Ben Owen-Browne ~ Story portraits and wedding photographer in Vienna and beyond Ben Owen-Browne ~ Story portraits and wedding photographer in Vienna and beyond

cmyk explainer

CMYK

Every kid learns about primary colours in school. How you can make all the colours in the rainbow from only red, green and blue. It's how pictures on a TV or a phone are made, and it's the reason you sometimes see "RGB" written on the back of monitors.

Not so many people know about the other primary colour system which people who work in printing use. It's made up of four colours rather than three, and it's called "CMYK".

Instead of starting with an empty TV screen which is completely black, printers have to start with an empty piece of paper which is pure white. Instead of adding colour to make things brighter, each extra bit of colour they add makes the picture progressively darker.
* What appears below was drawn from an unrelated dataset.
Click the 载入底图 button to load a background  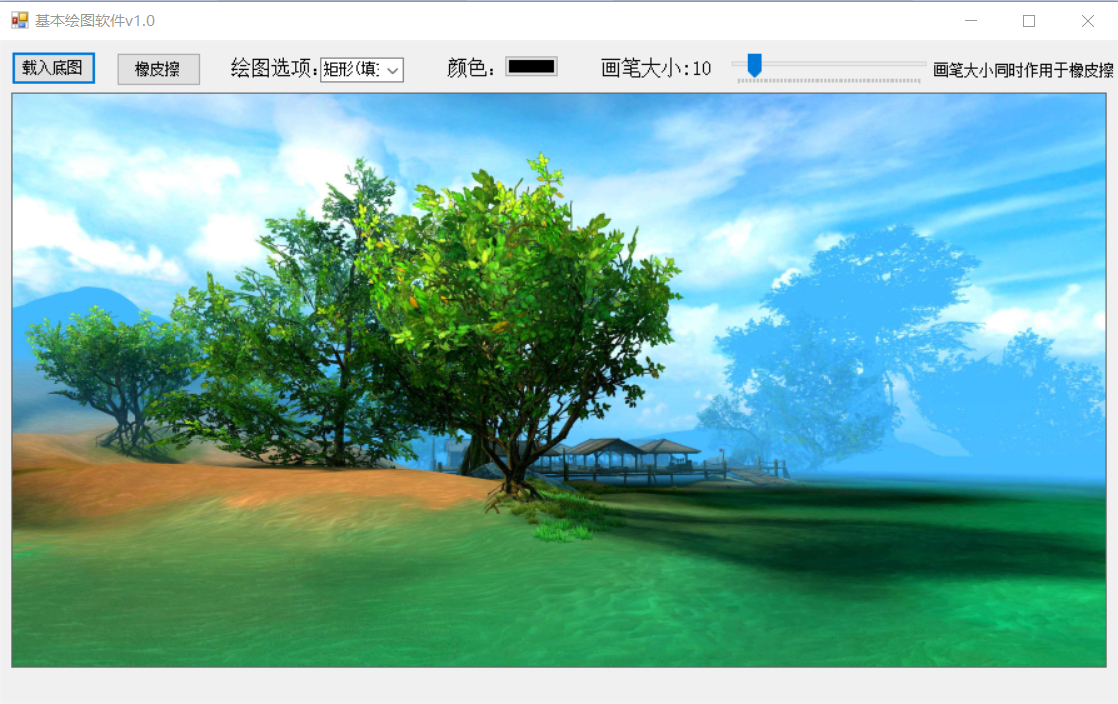(52, 68)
It's all a bit complicated, but all you need to know is that after I'd done galleries for red, green and blue, I decided to do the same for CMYK. But instead of making separate galleries for each colour, I thought I'd do all four at the same time.

So I went back through every photo I'd ever shot to see if I could find any that contained Cyan (a kind of turquoisey blue), Magenta (a dazzling pink), Yellow (which – you guessed it! – is yellow) and Key (which means black). All four of those bizarre CMYK colours in the same frame at the same time.

It was a huge amount of unnecessary work, but – look! – it generated quite a lot of "Random CMYK Wonders" which is, like, almost a new genre.